▶ [Provided entries]
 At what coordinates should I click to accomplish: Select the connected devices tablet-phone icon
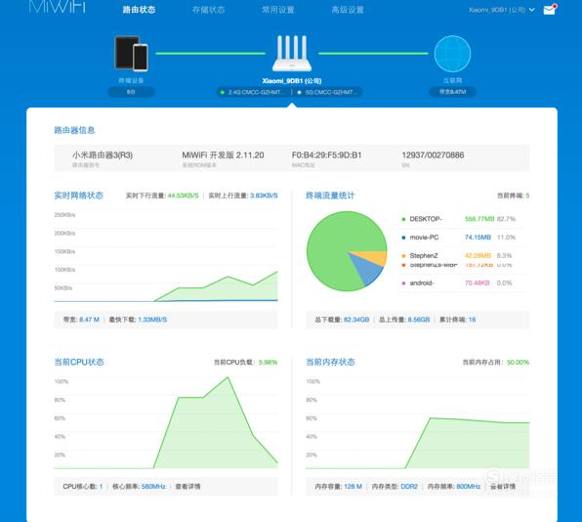click(x=131, y=53)
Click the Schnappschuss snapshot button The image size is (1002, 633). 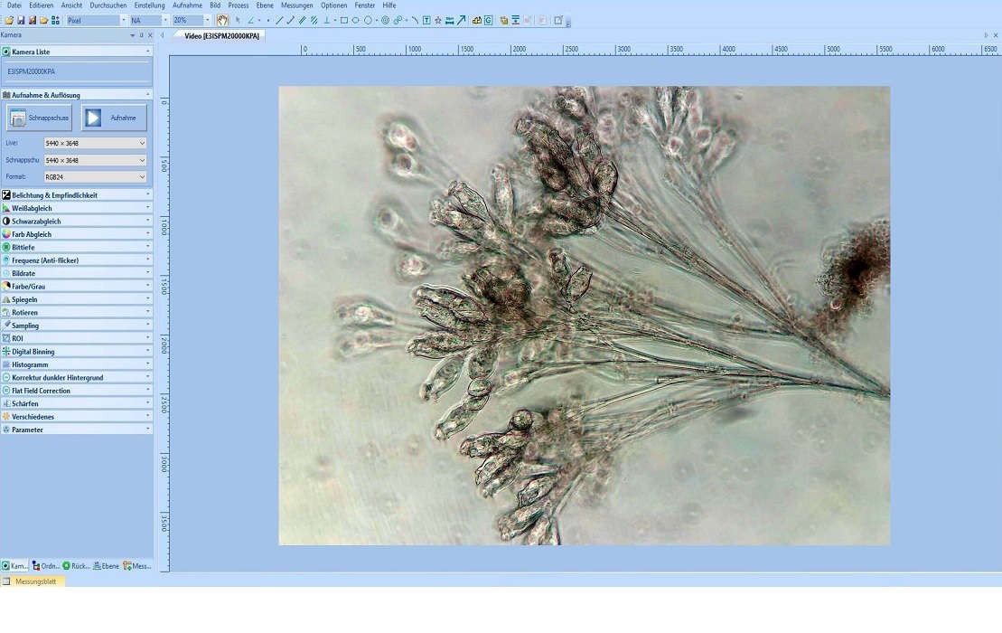(x=39, y=118)
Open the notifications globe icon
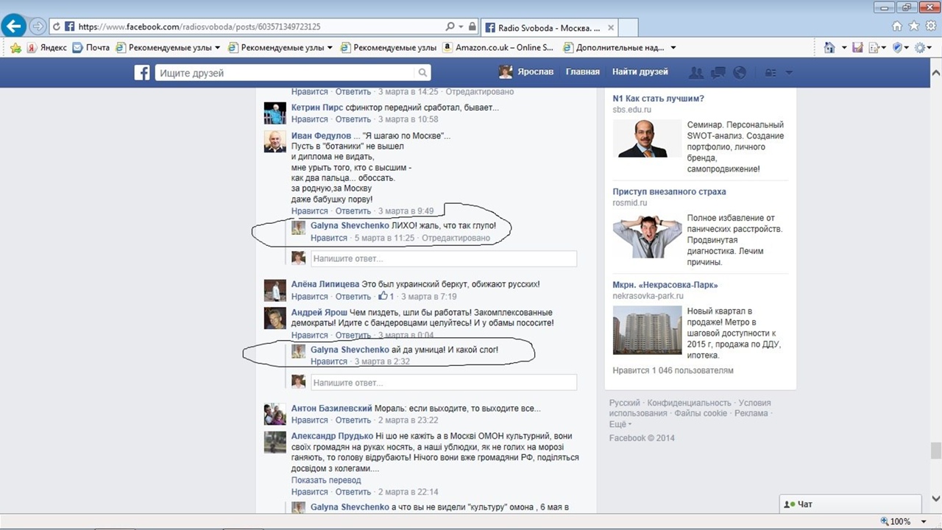942x530 pixels. pyautogui.click(x=740, y=73)
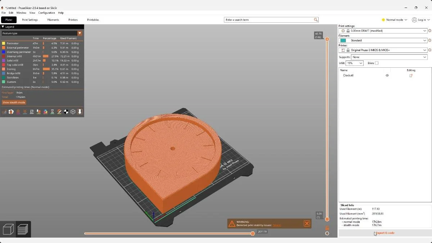Switch to the Print Settings tab
Screen dimensions: 432x243
coord(30,20)
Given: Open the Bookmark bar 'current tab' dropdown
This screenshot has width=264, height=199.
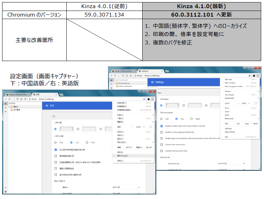Looking at the screenshot, I should click(x=231, y=163).
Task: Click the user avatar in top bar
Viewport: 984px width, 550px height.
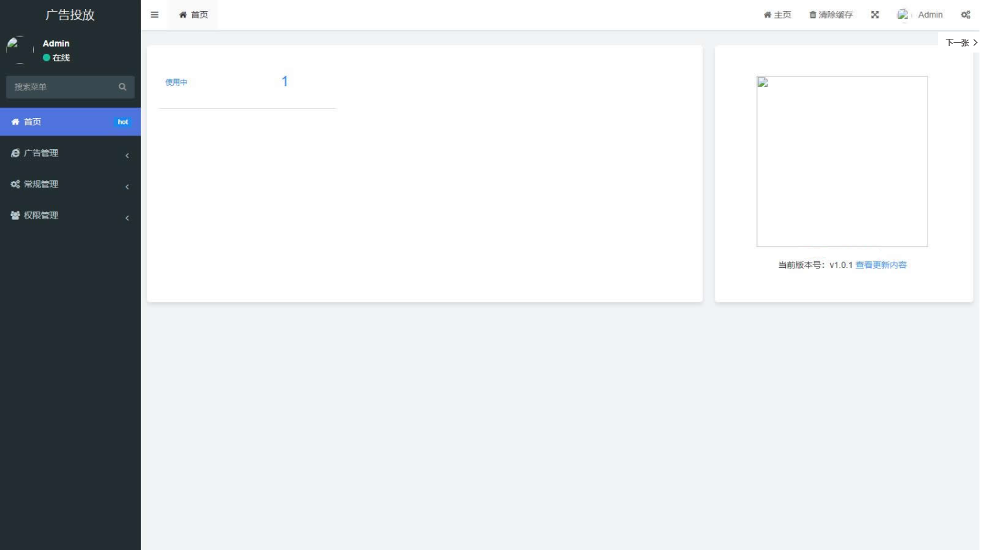Action: coord(904,15)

▶ [Task instructions]
Reproduce exactly and only the lines from the line that contains "Open the notifications globe icon" to the end of the data above, both ends included. No pictures go in the copy.

▶ [Answer to this exercise]
Open the notifications globe icon
942x530 pixels. pyautogui.click(x=740, y=73)
Switch to the Print Settings tab
Screen dimensions: 432x243
coord(30,20)
Given: Open the Bookmark bar 'current tab' dropdown
This screenshot has width=264, height=199.
Looking at the screenshot, I should click(x=231, y=163).
Task: Click the user avatar in top bar
Viewport: 984px width, 550px height.
Action: coord(904,15)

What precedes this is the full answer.